ガシャーンッ。玄関の方に思いっ切り振り返って受話器を引っ張ったせいでズズーッと電話機本体が落ちてしまった。

「あ、何です?!今の音!大丈夫ですか?詩織さん?詩織さん?」

プー…。詩織さ、ん?

「詩織さん…、詩織さん?」

…。

ピンポンピンポンピンポン…。

「詩織さん!詩織さん!大丈夫なんですか?詩織さん!開けてください、詩織さん!」

ドンドン、ドンドン。
…カ、チャ。

「あっ、詩織さん。今、大きな音が…」

「…すみません、電話…、落としてしまって…」

あ、そのストール…。あぁ、電話、落ちてるな。

「はぁ…心配しました。大きな音だったので」

カ、チャ。

「あのぉ…何かありました?」

お隣りさんがノソッと寝癖のついた頭で顔を半分だけ出した。

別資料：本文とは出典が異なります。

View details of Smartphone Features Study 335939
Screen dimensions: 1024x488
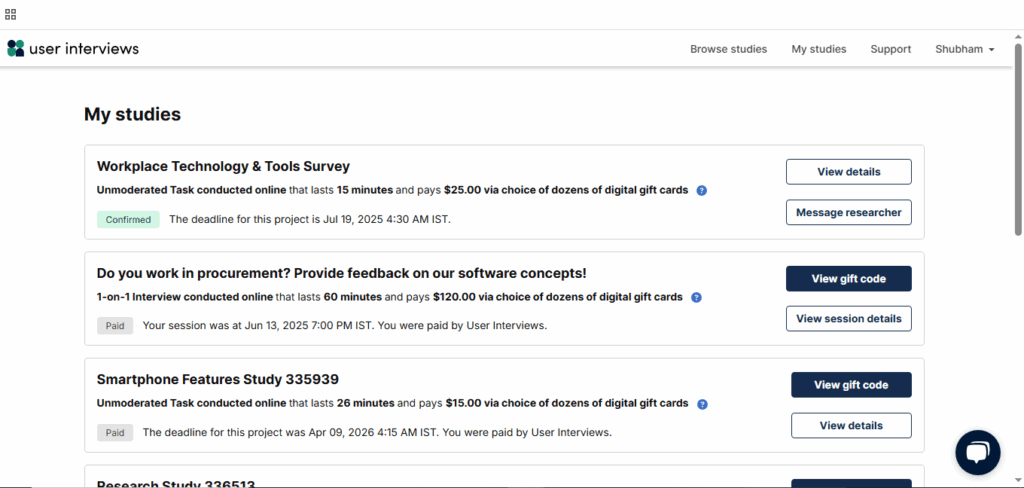851,425
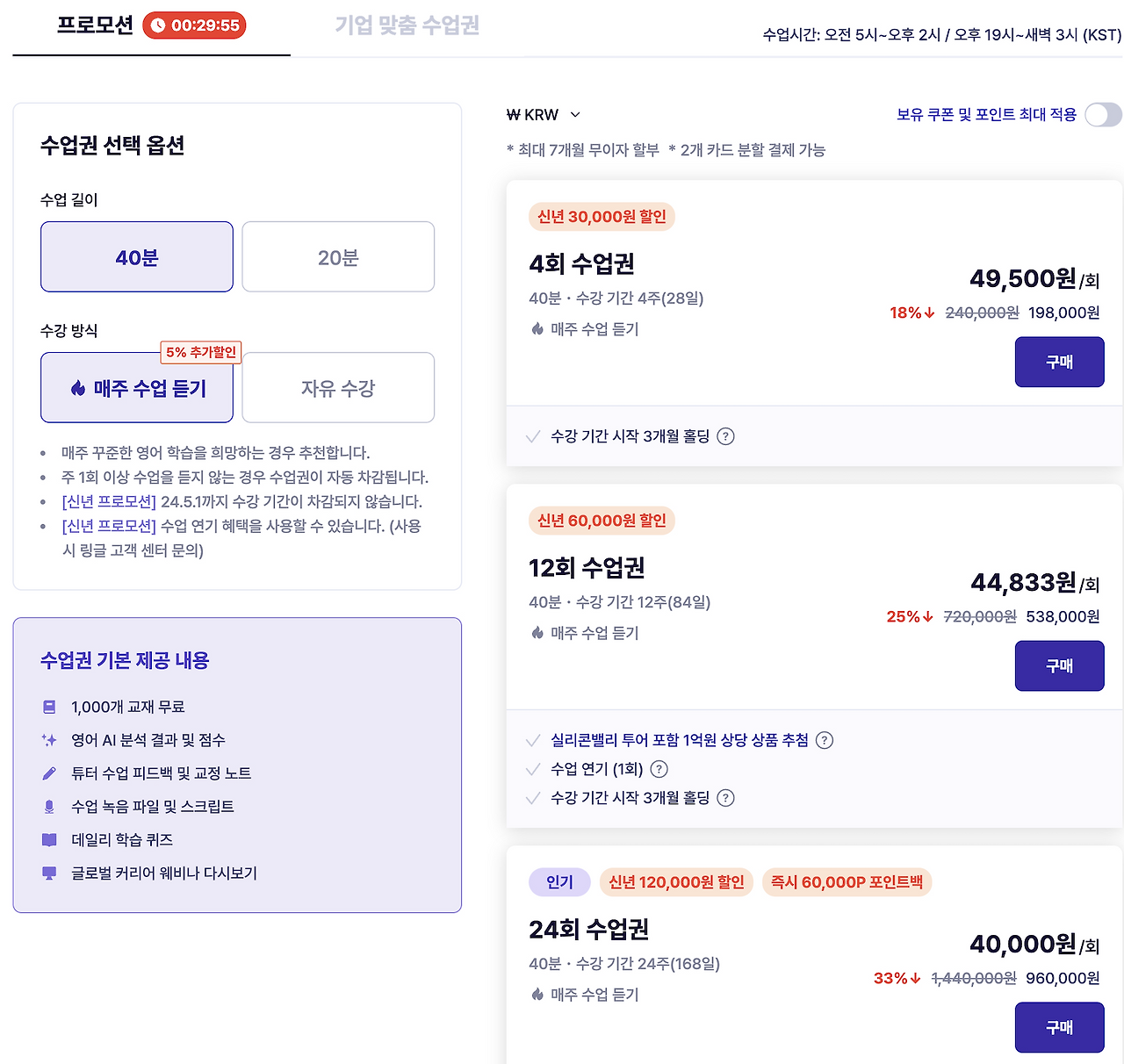
Task: Select the 20분 lesson length option
Action: [337, 256]
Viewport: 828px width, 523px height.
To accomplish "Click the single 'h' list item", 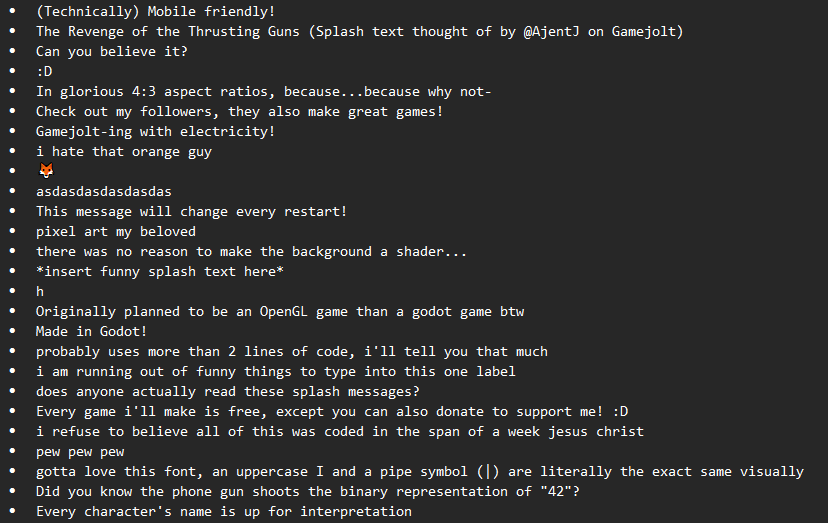I will [x=40, y=292].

きっと今の音で目が覚めたんだ。
玄関で鳴るしつこいチャイム。なんとなくこの辺りから煩く思っていたところへ、物が落ちる大きな音。挙げ句、男の大きな声。連打するチャイムの音。ドアをドンドン叩く音。
夜中に尋常じゃない。日頃関わりを持ちたくないと思っていてもただならぬ何かがあったと思っちゃうよね。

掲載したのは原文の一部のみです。